Het is ontzettend logisch dat er geen standaard dieet bestaat. Door de tijd heen verspreidde de mens zich langzaam maar zeker over de aarde en moest het lichaam zich aanpassen aan de omstandigheden van het klimaat waarin het terechtkwam. De omstandigheden in het noorden van Scandinavië zijn bijvoorbeeld radicaal anders dan die in hartje Afrika. Minder zon, meer kou, waardoor er andere voedingsmiddelen beschikbaar waren. Die slimme lijven moesten zich wel aanpassen om niet uit te sterven. En ergens anders waren de bedreigingen weer anders. Het resultaat is dat er overal ter wereld verschillende toleranties en intoleranties zijn ontstaan en lichamen die het beter doen op steeds weer andere leefomstandigheden en voedingspatronen.

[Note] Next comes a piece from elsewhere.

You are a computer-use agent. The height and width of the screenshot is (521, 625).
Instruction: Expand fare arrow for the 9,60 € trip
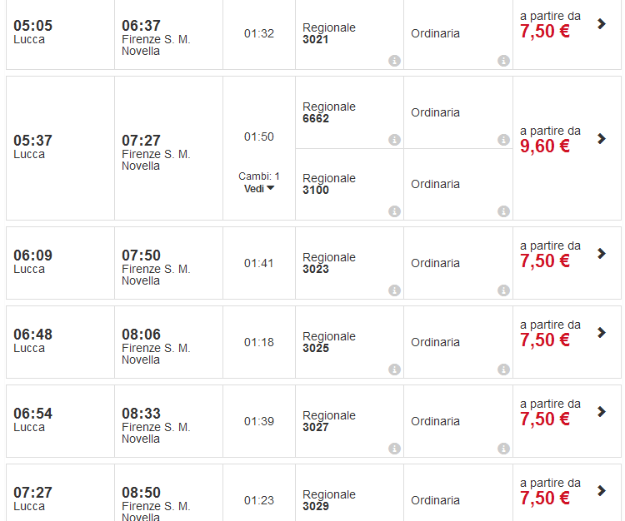pos(602,138)
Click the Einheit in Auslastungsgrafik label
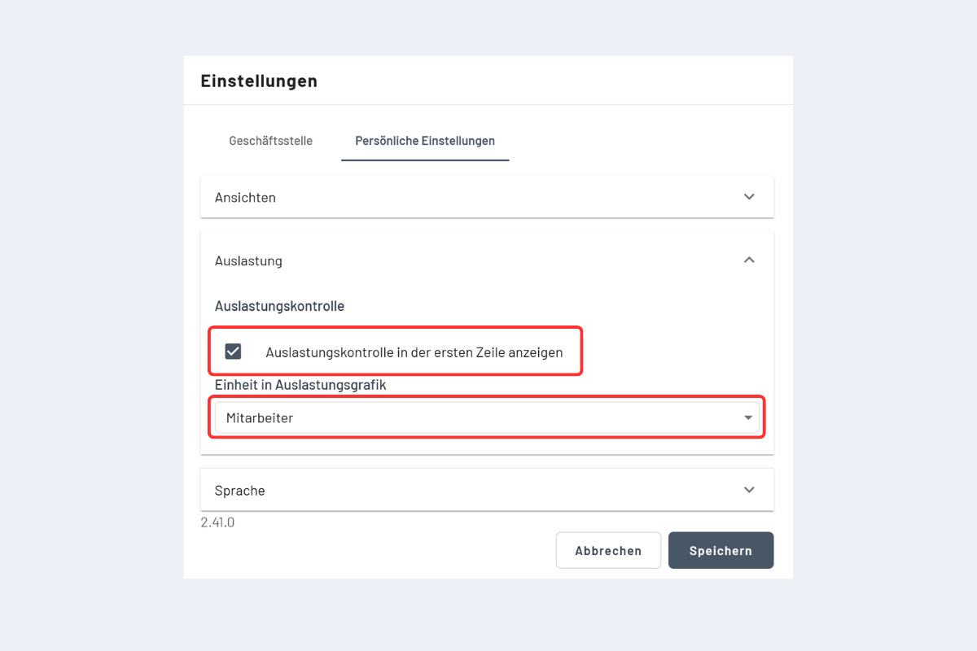 [x=300, y=385]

Vraag jezelf af: waar komt mijn lichaam vandaan?

In de recente geschiedenis zijn al die mensen met al die verschillende optimale diëten weer de hele wereld overgegaan en hebben ze zich met elkaar vermengd, waardoor de standaard niet eens meer te bepalen is op grond van locatie. Kijk maar eens op straat naar al die verschillende huidskleuren die vertellen over verschillende achtergronden. Daar valt bijna geen wetmatigheid meer aan op te hangen als het om eten gaat.

Eén regel blijft altijd wel en dat is dat al het eten zo puur en onbewerkt mogelijk moet zijn. We hebben tot voor kort immers nooit uit pakjes gegeten. Ons lichaam is gemaakt voor en door puur en onbewerkt voedsel. Het lastigst vind ik zelf momenteel dat we in ons gezin met z’n vieren zijn en dus een eetpatroon volgen dat voor vier mensen werkt en niet noodzakelijkerwijs ideaal is voor mezelf. We koken meestentijds wel met pure ingrediënten, zo vers en onbewerkt mogelijk. En we eten wanneer we honger hebben, drinken wanneer we dorst hebben en nemen de tijd om de maaltijd rustig te nuttigen, zodat we de signalen van ons lichaam ook opmerken.